Do this ▸
Please revise the records from the start through the line containing "Describe the element at coordinates (1171, 72)", replacing "trash can" with "delete" and leaving everything else unchanged.

####

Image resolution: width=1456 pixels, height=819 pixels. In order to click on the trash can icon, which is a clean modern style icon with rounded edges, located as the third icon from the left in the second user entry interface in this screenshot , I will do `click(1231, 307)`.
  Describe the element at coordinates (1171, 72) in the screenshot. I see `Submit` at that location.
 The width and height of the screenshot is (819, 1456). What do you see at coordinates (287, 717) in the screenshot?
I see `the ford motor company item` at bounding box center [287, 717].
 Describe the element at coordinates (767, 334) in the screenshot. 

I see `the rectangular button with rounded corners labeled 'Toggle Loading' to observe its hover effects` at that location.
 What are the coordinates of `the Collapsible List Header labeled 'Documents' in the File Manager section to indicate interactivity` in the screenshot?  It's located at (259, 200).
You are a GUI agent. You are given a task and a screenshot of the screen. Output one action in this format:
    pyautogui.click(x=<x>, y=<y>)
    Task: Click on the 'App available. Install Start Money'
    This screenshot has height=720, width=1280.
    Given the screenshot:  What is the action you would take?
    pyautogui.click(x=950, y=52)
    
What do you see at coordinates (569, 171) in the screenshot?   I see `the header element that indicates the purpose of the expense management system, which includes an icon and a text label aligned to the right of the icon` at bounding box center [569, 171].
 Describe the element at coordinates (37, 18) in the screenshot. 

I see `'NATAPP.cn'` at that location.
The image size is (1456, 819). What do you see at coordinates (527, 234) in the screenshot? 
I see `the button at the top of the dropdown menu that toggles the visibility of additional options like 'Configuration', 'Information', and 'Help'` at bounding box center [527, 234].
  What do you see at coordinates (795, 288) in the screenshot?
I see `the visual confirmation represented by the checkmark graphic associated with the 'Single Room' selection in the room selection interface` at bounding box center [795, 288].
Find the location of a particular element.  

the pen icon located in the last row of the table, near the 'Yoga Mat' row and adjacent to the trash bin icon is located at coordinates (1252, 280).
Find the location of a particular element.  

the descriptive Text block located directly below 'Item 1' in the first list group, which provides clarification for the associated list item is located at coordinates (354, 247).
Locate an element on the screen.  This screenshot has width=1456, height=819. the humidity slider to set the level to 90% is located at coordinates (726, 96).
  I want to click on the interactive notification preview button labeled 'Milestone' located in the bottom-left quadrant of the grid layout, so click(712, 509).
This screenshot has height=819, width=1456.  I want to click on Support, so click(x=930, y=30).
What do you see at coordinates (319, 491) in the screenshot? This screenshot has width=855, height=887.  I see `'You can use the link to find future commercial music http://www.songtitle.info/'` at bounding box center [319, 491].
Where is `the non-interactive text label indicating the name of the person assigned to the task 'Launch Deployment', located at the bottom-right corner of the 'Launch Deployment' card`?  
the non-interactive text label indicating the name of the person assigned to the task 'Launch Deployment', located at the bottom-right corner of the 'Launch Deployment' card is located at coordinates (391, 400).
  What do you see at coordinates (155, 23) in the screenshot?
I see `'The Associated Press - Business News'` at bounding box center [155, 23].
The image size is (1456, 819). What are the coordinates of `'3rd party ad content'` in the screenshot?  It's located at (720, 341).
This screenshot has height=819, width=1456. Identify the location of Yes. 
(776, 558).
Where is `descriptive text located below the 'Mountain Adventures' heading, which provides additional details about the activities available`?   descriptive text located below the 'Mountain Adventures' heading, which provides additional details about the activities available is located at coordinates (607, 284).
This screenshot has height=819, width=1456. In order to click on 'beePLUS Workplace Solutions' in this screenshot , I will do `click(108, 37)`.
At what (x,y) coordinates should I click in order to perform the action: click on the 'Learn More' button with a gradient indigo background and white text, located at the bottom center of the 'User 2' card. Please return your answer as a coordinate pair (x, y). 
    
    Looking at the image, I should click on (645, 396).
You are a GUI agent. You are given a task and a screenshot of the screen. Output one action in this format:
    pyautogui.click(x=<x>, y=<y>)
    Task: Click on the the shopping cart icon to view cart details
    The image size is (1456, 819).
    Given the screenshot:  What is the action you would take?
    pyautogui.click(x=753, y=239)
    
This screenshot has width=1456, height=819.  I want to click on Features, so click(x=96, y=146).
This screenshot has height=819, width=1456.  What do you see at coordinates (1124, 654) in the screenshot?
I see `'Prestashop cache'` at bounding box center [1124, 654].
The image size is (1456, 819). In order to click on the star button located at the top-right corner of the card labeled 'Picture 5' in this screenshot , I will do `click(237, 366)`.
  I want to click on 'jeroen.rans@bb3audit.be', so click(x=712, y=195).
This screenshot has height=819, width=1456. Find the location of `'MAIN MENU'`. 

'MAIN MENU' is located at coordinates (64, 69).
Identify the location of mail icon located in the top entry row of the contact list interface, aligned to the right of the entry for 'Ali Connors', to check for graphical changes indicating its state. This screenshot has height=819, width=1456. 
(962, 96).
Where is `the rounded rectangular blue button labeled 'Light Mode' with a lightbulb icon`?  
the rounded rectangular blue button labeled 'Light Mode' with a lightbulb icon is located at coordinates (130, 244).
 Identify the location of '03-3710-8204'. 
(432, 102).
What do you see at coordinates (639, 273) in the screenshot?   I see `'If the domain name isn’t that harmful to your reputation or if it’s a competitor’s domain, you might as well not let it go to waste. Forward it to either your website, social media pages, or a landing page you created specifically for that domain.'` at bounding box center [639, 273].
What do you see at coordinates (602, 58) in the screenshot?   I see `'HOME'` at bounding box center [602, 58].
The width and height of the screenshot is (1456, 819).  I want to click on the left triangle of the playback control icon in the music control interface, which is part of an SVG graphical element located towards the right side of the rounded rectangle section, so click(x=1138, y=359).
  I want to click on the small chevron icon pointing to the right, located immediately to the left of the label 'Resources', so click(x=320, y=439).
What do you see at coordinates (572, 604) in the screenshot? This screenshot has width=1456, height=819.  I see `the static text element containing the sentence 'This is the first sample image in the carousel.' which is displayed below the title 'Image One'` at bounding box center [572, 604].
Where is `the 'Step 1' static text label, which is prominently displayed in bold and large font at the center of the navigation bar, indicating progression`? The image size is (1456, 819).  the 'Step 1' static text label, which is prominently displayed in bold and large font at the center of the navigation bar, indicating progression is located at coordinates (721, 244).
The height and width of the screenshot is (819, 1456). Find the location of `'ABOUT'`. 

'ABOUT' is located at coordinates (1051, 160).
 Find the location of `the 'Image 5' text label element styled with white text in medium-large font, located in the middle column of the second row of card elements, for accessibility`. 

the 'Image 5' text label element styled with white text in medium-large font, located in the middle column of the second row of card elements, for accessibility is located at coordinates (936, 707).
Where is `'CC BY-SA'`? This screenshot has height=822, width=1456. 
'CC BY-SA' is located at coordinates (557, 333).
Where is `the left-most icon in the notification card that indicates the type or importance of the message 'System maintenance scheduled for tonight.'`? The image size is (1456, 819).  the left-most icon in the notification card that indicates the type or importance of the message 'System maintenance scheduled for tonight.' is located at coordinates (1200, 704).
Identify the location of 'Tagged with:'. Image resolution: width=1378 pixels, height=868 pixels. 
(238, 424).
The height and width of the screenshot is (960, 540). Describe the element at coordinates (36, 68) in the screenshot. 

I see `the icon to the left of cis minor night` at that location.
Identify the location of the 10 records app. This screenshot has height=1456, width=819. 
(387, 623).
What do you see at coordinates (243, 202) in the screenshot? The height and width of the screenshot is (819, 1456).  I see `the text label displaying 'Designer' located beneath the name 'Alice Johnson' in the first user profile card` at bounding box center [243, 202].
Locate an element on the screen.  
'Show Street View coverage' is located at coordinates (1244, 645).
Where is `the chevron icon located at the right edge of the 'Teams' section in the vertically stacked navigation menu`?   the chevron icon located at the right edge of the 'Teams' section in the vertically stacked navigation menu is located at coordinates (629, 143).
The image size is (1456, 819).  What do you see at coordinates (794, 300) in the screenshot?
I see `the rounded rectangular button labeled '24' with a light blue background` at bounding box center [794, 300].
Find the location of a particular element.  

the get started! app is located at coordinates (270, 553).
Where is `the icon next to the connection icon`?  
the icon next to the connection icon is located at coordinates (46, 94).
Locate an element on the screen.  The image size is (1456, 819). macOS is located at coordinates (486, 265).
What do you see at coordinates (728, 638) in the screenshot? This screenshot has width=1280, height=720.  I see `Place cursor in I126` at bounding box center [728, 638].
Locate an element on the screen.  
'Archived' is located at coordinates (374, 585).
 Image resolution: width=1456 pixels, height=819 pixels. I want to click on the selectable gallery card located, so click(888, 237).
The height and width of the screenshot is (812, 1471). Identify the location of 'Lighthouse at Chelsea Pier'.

####

Result of the exercise ▸
Image resolution: width=1456 pixels, height=819 pixels. In order to click on the delete icon, which is a clean modern style icon with rounded edges, located as the third icon from the left in the second user entry interface in this screenshot , I will do `click(1231, 307)`.
  Describe the element at coordinates (1171, 72) in the screenshot. I see `Submit` at that location.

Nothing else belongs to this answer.